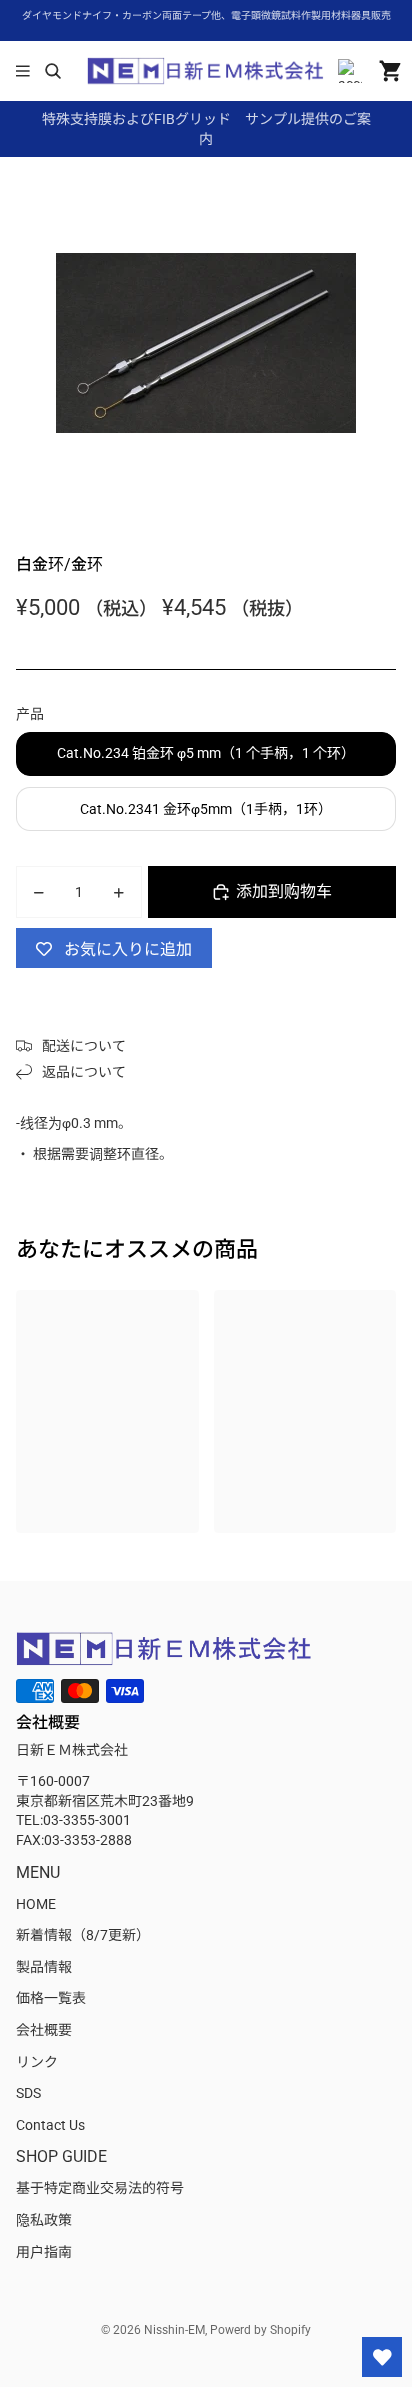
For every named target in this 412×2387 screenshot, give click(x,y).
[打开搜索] (52, 71)
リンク (37, 2062)
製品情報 (44, 1967)
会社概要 (44, 2030)
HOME (36, 1904)
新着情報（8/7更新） (83, 1935)
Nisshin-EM (174, 2330)
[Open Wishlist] (382, 2357)
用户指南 (44, 2252)
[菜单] (23, 71)
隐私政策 (44, 2220)
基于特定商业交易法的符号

• • •

WHAT THE TASK ASKS: An exact copy of the lines from the one containing "新着情報（8/7更新） (83, 1935)" through the end of the data above is the whole answer.

SOLUTION TO THE PROBLEM:
新着情報（8/7更新） (83, 1935)
Nisshin-EM (174, 2330)
[Open Wishlist] (382, 2357)
用户指南 (44, 2252)
[菜单] (23, 71)
隐私政策 (44, 2220)
基于特定商业交易法的符号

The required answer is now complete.